§ Goal: Arrange the part of the stored items that opens with the line containing "This screenshot has height=924, width=1309." and closes with the line containing "coord(355,245)" as a two-column CSV with the headers entry and answer. Give one row per entry, and put its text and its answer each in a single quoted field with line breaks replaced by spaces.

Stored items

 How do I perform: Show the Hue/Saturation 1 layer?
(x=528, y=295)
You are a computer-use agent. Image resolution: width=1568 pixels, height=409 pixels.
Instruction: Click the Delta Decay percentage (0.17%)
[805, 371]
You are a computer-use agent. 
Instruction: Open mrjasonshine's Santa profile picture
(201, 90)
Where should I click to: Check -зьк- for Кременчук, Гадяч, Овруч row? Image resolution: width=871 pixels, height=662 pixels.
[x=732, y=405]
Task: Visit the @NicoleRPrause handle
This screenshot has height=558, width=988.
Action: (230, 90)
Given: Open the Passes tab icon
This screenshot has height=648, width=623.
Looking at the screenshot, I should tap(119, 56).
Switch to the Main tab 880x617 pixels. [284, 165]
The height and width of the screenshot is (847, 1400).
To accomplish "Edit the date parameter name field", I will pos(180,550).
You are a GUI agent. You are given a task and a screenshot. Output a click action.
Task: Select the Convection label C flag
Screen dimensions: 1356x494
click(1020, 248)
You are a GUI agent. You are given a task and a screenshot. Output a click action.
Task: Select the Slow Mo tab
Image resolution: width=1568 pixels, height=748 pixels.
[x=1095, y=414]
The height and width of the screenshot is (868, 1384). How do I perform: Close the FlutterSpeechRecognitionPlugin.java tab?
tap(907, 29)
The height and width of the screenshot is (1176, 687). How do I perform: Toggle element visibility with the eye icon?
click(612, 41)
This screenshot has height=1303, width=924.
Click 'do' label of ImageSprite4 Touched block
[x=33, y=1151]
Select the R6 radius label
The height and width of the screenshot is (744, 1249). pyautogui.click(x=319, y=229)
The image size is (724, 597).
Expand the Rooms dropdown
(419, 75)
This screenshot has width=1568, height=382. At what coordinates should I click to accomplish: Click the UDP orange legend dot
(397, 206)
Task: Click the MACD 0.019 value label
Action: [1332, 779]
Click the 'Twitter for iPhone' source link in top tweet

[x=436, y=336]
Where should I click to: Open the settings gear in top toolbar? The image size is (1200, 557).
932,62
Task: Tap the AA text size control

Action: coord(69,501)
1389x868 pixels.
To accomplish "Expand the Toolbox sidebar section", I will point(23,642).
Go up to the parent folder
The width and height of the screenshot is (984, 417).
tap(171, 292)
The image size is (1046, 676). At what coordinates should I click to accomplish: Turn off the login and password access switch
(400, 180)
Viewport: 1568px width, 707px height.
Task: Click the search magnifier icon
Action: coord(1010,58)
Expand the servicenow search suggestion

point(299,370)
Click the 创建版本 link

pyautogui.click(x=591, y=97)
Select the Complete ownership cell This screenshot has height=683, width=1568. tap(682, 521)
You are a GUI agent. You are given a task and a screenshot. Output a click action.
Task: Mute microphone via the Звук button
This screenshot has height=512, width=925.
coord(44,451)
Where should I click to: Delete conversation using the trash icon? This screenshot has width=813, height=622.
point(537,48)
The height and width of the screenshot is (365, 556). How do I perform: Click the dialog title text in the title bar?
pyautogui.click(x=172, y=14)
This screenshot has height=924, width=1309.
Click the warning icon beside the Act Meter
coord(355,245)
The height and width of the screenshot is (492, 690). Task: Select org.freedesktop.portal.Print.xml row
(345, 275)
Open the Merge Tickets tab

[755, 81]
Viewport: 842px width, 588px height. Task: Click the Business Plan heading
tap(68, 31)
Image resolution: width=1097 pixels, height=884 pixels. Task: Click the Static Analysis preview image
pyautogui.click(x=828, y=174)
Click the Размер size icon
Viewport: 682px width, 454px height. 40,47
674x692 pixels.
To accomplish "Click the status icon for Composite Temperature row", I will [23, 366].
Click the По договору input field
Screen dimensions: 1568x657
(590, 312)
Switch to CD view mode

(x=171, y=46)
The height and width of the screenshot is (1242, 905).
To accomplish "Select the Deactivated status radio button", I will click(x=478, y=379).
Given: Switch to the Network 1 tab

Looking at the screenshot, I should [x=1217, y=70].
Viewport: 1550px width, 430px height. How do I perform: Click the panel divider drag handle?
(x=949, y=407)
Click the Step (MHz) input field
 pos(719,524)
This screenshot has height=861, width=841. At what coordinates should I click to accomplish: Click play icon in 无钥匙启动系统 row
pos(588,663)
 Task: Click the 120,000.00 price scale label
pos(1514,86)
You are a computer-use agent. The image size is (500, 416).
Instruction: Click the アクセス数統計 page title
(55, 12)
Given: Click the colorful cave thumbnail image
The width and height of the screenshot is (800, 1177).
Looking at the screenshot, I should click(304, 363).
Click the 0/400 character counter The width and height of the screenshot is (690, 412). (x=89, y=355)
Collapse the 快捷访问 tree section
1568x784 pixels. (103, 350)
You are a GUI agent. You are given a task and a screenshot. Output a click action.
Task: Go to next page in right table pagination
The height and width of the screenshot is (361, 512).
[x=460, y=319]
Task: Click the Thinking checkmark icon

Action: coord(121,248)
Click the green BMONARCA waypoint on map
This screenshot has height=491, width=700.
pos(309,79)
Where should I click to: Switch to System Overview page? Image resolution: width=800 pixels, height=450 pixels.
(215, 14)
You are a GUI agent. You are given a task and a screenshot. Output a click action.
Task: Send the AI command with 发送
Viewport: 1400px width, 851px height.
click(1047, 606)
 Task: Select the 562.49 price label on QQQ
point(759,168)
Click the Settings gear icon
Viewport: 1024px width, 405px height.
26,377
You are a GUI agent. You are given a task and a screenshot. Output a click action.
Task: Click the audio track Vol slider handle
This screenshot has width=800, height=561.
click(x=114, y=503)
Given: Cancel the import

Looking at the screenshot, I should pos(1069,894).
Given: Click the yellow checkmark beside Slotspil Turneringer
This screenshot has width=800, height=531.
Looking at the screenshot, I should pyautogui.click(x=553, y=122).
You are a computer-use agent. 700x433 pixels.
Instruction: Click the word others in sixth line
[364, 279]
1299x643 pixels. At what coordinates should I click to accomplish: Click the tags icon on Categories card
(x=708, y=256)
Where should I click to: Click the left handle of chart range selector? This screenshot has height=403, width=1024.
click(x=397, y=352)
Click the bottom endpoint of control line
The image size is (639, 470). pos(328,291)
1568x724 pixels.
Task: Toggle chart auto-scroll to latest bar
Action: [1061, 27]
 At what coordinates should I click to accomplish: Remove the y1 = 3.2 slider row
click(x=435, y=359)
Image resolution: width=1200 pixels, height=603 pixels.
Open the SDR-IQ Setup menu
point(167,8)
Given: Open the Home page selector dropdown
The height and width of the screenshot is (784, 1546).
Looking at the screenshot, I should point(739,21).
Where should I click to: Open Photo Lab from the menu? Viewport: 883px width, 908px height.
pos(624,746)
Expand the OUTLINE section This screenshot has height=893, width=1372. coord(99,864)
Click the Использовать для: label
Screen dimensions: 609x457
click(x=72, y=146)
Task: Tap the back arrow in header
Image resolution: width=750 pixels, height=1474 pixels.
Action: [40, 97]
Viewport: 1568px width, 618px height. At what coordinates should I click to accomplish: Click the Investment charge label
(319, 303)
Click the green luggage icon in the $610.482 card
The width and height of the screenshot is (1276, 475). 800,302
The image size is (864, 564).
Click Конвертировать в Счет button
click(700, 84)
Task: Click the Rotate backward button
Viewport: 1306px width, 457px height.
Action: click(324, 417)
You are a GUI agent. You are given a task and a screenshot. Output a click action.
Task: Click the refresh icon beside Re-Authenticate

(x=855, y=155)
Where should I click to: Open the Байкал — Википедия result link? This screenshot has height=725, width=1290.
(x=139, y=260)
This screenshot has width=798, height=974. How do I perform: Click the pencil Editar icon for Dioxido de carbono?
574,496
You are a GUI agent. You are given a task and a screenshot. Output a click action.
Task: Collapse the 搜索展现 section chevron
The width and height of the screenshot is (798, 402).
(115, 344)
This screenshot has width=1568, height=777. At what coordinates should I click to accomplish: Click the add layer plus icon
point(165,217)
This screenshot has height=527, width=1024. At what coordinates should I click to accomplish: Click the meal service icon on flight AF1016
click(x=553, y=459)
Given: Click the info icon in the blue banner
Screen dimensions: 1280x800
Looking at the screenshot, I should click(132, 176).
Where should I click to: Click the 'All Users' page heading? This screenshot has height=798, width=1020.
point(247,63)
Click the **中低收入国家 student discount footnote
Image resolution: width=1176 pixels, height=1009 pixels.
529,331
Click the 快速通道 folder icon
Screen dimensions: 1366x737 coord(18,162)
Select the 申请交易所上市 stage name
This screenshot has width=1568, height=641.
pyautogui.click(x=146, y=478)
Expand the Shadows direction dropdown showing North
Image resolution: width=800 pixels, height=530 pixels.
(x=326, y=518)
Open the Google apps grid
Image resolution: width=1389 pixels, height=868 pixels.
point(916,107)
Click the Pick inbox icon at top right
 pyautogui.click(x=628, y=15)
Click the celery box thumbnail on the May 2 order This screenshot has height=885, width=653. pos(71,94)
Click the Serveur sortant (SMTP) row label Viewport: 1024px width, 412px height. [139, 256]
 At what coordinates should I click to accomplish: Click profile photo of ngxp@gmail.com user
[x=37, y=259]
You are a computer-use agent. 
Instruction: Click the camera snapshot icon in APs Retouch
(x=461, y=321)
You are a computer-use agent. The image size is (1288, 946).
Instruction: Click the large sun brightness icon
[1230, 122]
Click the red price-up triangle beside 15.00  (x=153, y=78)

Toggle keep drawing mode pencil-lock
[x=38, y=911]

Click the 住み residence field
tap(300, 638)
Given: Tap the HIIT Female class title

§ Full output:
entry,answer
"This screenshot has height=924, width=1309. Click the warning icon beside the Act Meter","coord(355,245)"